● **Given passage**:
begin
OSX apps that keep you hooked to your Mac? - factorialboy

Sure Apple's hardware is great. Very stylish, very sexy and sleek.<p>But at the end of the day, its the software that makes you productive. Or keeps you entertained.<p>Which are the OSX apps that keep you hooked to your Mac / Macbook / MBP?<p>Thanks!
======
brandoncordell
iTerm2 running tmux. That's where I run vim and irssi.

As for GUI stuff.

* Alfred - Alfred will make you 100 times more productive moving around your system.

* Spotlight - Even if you don't use Alfred, spotlight will make you more productive

* AppZapper - Uninstalls apps and removes all the little things that get left behind when dragging apps to the trash.

* Automator - A lot of people don't ever learn automator, but I think it's the best thing ever. It comes with OS X and it's awesome. I write little tasks all the time for example, I have an automator task that zips my project directory with a timestamp in the name and moves it to dropbox every day at 4:55pm for backup.
end
● **Source material**:
begin
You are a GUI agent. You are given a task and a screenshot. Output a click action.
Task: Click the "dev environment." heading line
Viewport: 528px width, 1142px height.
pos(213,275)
end
● **List of tasks**:
a) Please answer these about the Mac apps thread, one line each:
(i) In the opening post, what makes you productive at the end of the day?
(ii) What program does brandoncordell run tmux in?
(iii) At what time each day does the Automator task move the zipped project directory to Dropbox?
b) Carry the Mac apps thread on from its final sentence.

● **Answers below**:
a)
(i) The software.
(ii) iTerm2.
(iii) 4:55pm.

b)
* Billings - If you do contract work Billings is amazing

* Github.app - Amazing tool

* Growl - Amazing nofitications

* LittleSnapper - Fantastic tool for keeping track of screenshots of designs and such

* Mou - Great little markdown editor

* Propane - Fantastic campfire client

* Skala Preview - Allows you to connect to photoshop and see your iOS psd's realtime on your iOS device

* Textmate - Amazing text editor

* Transmit - Best ftp client hands down

* Wakeup Time - Turns your Macbook into an alarm clock

------
dholowiski
BBEdit, terminal. Also, not an app, but not having to screw around to make
things work. This alone gives me a huge productivity boost, over Linux or
Windows.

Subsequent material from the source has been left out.